Even if you're one of those gap-toothed hillbillies who hate illegal immigrants and want nothing more than Arizona's population to be as pale as Anderson Cooper's ass, you have to admit that Sheriff Joe Arpaio's latest operation in the West Valley was a colossal waste of cash.

Headquartered in a lot in the windy armpit of Interstate 10 and Miller Road, Arpaio's military-style operation featured 200 deputies and posse members for each day of the two-day operation, scores of marked and unmarked MCSO vehicles, and several huge mobile processing trailers.

The Bird has put in a public-records request to try to get its wings around how much this overblown stunt cost us all. But while we wait eons for the MCSO to cough up the numbers, consider the paltry result of all those county resources: Fifty-two people arrested, only 14 of whom were suspected of being in the country illegally.

Fourteen?! The Phoenix Police Department often gets two or three times that in one drop-house raid. In a raid in July, for instance, the Phoenix po-po, along with the assistance of Immigration and Customs Enforcement, took down a drop house with 50 suspected undocumented immigrants in it.

Indeed, on the first day of Sheriff Joe's Operation Overkill, the Phoenix PD and the Arizona Department of Public Safety, in a separate action, busted a drop house on the west side of town, with seven victims and five suspected smugglers, a total of 12 people. The victims were turned over to ICE for processing. The coyotes were arrested.

By contrast, Arpaio's wacky dragnet spent two whole days pulling people over on traffic violations. His deputies went about it in typical, meat-fisted MCSO fashion, in body armor, carrying assault rifles, and sometimes wearing ski masks. The whole thing reminded this warbler of that classic Monty Python sketch in which Graham Chapman and Eric Idle play Australian hunters who use a bazooka to down a mosquito.

During Joe's press conference on the first day of the sweep, Maricopa County's wanna-be General George Patton justified his outrageous operation by pointing to the area's reputation as a roadside dumping ground for dead bodies. And blamed the news media for not solving the buttload of slayings that have taken place on Joe's watch since 2002.

But when queried about why the MCSO hadn't solved the stack of murders, Joe whined, "We're here [now]. Give me a chance."

The MCSO's press release said the office had investigated "90 homicides" involving "38 Mexican nationals" since 2002, but Sheriff Alzheimer's had no idea how many of those homicides — if any — had been cleared.

Our doddering lawman also offered a unique theory of law enforcement in response to a query about how traffic stops would do the work of homicide detectives and crime-scene investigators.

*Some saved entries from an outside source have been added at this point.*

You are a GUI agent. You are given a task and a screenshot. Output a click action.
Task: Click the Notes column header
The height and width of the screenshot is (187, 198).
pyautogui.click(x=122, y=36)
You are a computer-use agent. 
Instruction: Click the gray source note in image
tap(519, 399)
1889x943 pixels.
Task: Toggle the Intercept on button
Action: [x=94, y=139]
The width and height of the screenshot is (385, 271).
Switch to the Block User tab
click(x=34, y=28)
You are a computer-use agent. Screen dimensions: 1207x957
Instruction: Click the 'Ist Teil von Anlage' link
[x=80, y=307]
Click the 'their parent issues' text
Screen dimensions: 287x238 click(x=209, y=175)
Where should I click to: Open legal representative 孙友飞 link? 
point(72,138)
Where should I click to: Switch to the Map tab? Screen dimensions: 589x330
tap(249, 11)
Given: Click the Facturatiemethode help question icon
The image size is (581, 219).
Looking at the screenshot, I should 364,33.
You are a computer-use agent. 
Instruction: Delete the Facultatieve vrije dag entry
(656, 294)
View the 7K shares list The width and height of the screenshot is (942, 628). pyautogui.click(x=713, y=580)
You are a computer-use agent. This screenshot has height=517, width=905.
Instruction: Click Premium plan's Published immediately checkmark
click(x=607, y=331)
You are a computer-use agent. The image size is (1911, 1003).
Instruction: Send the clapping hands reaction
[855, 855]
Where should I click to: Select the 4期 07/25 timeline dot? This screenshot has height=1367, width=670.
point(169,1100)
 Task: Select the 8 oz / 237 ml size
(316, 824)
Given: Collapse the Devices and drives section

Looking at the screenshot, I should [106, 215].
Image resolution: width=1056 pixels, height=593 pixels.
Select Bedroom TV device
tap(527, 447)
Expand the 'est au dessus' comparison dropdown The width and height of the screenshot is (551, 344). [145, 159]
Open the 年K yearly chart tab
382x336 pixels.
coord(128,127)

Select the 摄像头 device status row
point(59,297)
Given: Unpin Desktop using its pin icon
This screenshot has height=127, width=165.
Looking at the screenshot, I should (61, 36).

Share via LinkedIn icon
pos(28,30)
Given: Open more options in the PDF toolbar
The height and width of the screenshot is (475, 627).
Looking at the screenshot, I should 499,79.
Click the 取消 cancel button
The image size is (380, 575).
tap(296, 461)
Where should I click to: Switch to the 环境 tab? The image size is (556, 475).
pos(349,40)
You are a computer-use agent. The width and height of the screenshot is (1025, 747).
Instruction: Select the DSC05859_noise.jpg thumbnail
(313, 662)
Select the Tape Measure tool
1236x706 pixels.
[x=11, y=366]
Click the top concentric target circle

"Maybe one of the violators might be the killers," offered Joe. "We might find some guns in [cars]. We may find some dead bodies. Most of your crimes that are solved in the United States are through traffic stops."

Someone should alert CNN's Nancy Grace. If the cops in Orlando really want to break that Caylee Anthony case, they should forget all that sleuthing, searching, and lab work, and pull over more people for driving with expired tags.

Indeed, on the first evening of the sweep, some of the big, bad criminals these masked sheriff's deputies were catching in the act included one little old lady left shivering in the cold at a Circle K after her car had been impounded by the MCSO because she was driving with outdated tags.

"I thought I was going to be arrested," the frail old woman told this tweeter, who had initially come upon the lady that night as she was in the back seat of an MCSO cruiser.

The Bird was alongside activist Dennis Gilman, who was working with CopWatch, a group that bird-dogs MCSO deputies during the sweeps and observes their activities. After coming upon this particular "investigation" in progress, this avian and Gilman were ordered away by a masked deputy, who informed us that he was an undercover cop and could not be filmed.

That's a crock, of course. How "undercover" could he be while in a marked MCSO vehicle? Later, the little old lady (an Anglo, by the way) told The Bird that once we were gone, Deputy Dumbass admitted to his partner that he'd spewed this malarkey so that we wouldn't photograph him. What he didn't know was that even before he'd ordered us away, Gilman had snagged a pic of the gendarme.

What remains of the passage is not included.